§ **Work task**: Retype each line of the listing below, from the first through the one holding "Task: Click the cluster marker labeled 114", with no other lines.

§ **Source information**:
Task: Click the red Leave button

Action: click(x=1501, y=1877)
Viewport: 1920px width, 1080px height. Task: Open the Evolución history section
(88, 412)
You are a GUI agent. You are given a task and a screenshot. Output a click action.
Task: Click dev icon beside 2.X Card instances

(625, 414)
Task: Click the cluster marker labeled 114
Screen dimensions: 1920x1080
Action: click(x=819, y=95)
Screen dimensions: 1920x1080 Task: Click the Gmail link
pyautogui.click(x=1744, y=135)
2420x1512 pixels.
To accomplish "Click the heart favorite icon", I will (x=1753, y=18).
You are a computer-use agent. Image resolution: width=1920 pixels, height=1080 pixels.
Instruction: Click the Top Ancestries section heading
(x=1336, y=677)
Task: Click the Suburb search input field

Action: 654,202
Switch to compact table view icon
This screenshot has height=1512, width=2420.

§ **Written solution**:
Task: Click the red Leave button

Action: click(x=1501, y=1877)
Viewport: 1920px width, 1080px height. Task: Open the Evolución history section
(88, 412)
You are a GUI agent. You are given a task and a screenshot. Output a click action.
Task: Click dev icon beside 2.X Card instances

(625, 414)
Task: Click the cluster marker labeled 114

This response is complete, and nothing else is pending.